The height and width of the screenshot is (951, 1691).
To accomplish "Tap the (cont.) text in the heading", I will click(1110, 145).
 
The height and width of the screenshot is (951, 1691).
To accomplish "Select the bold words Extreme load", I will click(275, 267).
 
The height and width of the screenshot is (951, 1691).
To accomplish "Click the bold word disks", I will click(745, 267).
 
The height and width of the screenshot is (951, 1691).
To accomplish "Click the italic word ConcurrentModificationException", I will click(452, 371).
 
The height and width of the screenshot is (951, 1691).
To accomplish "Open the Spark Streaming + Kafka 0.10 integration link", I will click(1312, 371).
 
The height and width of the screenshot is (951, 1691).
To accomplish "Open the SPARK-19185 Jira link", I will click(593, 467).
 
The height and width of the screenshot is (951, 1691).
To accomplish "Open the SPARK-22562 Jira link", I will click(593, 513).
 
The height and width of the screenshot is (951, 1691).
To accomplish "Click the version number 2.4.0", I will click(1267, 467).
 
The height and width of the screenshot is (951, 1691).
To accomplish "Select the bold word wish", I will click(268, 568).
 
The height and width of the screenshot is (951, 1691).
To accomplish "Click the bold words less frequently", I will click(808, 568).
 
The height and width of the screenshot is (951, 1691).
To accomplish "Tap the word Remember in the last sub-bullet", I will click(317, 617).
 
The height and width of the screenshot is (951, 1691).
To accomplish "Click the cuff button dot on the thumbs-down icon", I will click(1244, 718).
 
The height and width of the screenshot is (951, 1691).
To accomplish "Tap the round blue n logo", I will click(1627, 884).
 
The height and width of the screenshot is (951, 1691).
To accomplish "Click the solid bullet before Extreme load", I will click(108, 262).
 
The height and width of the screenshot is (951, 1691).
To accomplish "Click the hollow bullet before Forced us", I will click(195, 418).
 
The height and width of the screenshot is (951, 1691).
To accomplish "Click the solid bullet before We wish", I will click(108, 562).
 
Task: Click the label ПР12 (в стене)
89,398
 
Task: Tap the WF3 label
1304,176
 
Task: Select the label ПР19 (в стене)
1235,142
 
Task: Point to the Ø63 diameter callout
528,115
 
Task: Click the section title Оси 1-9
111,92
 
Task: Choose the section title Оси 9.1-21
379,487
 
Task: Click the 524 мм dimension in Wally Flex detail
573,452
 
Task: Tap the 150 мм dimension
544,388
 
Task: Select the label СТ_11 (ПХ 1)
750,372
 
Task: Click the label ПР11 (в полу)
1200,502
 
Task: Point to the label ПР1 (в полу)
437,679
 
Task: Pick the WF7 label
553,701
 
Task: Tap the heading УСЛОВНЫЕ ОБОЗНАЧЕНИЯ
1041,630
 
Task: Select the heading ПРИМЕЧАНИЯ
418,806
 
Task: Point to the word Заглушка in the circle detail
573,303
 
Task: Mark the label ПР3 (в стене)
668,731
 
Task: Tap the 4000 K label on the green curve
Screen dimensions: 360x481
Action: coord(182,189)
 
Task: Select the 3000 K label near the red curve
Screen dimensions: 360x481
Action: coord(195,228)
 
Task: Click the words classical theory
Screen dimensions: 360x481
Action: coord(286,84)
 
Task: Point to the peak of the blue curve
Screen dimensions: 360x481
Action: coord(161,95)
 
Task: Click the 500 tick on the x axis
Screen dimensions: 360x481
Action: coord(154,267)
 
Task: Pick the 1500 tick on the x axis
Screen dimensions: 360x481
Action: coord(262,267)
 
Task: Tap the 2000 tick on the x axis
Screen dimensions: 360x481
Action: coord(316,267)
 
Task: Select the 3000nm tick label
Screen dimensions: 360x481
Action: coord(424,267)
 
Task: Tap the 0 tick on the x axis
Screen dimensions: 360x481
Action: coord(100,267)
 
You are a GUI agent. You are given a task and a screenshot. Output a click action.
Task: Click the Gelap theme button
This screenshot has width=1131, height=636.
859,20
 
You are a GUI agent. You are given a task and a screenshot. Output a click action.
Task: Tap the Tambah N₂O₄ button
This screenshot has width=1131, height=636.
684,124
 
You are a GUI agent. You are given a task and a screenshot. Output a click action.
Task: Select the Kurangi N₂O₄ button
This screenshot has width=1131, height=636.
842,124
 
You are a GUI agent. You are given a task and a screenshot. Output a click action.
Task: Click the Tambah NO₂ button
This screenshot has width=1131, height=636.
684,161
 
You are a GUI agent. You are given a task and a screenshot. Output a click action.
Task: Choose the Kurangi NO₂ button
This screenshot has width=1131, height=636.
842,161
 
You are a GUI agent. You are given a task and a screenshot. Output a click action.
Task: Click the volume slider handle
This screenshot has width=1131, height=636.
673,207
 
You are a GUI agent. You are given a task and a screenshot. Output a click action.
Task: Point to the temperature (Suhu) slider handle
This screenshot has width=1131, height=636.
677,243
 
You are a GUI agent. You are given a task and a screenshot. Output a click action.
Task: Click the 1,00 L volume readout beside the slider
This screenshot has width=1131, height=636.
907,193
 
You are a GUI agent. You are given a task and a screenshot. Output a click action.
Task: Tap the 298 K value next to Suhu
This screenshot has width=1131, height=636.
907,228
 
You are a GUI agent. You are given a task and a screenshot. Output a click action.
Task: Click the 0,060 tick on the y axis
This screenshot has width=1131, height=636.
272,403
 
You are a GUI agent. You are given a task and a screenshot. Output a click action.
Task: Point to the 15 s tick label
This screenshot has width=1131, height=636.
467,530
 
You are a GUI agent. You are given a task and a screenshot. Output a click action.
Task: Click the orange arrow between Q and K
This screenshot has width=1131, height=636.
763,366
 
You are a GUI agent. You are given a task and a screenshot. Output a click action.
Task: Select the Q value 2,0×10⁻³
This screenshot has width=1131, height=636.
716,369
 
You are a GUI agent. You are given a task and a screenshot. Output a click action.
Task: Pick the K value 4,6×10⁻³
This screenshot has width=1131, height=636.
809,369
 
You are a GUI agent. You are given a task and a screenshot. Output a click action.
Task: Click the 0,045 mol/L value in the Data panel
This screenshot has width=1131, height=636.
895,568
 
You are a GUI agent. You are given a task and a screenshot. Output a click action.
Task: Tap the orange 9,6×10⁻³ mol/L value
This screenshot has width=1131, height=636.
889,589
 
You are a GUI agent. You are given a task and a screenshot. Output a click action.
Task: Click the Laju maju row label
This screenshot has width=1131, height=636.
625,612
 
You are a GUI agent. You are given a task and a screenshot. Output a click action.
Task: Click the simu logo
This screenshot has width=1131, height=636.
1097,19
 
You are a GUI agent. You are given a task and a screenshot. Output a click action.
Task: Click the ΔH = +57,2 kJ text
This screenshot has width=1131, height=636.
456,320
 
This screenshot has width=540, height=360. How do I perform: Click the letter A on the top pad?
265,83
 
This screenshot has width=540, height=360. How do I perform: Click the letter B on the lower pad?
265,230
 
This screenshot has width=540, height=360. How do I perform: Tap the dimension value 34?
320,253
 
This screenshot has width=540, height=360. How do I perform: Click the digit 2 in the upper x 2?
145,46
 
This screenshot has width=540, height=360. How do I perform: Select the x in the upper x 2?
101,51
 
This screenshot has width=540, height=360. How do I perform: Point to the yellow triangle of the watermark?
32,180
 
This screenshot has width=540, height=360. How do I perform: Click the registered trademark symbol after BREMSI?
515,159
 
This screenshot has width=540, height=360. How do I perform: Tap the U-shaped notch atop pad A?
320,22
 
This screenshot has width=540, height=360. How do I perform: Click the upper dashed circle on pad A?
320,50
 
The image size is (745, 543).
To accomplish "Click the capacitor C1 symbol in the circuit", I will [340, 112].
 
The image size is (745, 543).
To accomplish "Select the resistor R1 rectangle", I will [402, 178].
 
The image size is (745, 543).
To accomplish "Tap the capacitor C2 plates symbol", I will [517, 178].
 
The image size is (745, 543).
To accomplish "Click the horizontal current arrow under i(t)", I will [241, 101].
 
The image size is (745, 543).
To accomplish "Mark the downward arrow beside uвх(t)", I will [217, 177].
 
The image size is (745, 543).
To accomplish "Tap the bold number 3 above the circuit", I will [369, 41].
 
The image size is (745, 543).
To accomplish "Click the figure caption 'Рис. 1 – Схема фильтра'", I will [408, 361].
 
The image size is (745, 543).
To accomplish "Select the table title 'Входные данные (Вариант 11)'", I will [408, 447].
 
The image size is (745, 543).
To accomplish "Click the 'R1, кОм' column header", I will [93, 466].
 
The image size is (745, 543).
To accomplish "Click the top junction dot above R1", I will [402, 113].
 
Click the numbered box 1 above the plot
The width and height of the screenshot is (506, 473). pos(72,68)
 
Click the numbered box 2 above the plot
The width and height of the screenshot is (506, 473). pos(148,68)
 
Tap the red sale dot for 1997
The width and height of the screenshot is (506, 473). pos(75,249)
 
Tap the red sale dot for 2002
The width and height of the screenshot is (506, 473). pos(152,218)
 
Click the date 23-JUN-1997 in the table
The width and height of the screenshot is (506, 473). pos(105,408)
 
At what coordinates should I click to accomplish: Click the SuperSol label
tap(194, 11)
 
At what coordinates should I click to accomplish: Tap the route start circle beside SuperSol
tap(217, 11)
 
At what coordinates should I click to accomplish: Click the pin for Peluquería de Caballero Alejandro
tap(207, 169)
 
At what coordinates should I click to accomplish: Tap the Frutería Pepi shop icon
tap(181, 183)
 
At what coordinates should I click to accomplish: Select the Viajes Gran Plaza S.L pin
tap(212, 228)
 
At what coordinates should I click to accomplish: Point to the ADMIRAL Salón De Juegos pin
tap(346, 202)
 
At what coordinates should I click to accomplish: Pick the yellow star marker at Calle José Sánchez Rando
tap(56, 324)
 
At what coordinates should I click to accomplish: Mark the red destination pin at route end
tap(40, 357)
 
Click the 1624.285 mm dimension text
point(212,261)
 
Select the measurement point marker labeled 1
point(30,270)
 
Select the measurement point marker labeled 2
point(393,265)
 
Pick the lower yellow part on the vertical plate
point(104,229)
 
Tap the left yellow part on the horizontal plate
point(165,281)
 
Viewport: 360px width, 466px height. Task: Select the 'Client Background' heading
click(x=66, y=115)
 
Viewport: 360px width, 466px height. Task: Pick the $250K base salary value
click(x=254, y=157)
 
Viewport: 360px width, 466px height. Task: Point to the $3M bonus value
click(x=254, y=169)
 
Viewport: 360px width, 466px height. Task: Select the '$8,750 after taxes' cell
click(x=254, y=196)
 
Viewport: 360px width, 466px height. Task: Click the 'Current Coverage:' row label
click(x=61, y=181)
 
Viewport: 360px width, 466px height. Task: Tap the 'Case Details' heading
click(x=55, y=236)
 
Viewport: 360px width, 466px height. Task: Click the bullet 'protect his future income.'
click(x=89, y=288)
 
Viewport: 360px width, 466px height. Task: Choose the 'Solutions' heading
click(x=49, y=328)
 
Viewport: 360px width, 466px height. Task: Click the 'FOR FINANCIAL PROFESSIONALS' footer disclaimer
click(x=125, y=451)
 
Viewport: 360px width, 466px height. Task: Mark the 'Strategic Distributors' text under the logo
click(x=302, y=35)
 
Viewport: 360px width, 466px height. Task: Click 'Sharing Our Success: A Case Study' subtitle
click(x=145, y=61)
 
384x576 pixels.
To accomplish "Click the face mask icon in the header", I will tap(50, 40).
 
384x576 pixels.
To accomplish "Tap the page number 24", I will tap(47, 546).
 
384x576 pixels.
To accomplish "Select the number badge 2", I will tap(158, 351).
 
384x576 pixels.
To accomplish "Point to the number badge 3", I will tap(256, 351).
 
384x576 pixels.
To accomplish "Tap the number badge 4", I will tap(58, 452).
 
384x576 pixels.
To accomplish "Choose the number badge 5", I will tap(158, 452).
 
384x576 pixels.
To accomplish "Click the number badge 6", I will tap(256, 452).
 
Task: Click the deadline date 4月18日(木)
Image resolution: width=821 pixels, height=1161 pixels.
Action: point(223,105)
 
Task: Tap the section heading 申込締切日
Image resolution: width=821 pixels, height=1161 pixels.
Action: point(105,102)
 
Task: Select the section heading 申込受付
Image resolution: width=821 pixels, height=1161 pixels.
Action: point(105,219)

WHAT IS REQUIRED: Rewrite the part of the listing above that opens with the line containing "Click the date 23-JUN-1997 in the table" and closes with the line containing "tap(346, 202)" as a numbered list, including both of those lines and omitting blank lines.

EXERCISE SOLUTION:
1. Click the date 23-JUN-1997 in the table
2. The width and height of the screenshot is (506, 473). pos(105,408)
3. At what coordinates should I click to accomplish: Click the SuperSol label
4. tap(194, 11)
5. At what coordinates should I click to accomplish: Tap the route start circle beside SuperSol
6. tap(217, 11)
7. At what coordinates should I click to accomplish: Click the pin for Peluquería de Caballero Alejandro
8. tap(207, 169)
9. At what coordinates should I click to accomplish: Tap the Frutería Pepi shop icon
10. tap(181, 183)
11. At what coordinates should I click to accomplish: Select the Viajes Gran Plaza S.L pin
12. tap(212, 228)
13. At what coordinates should I click to accomplish: Point to the ADMIRAL Salón De Juegos pin
14. tap(346, 202)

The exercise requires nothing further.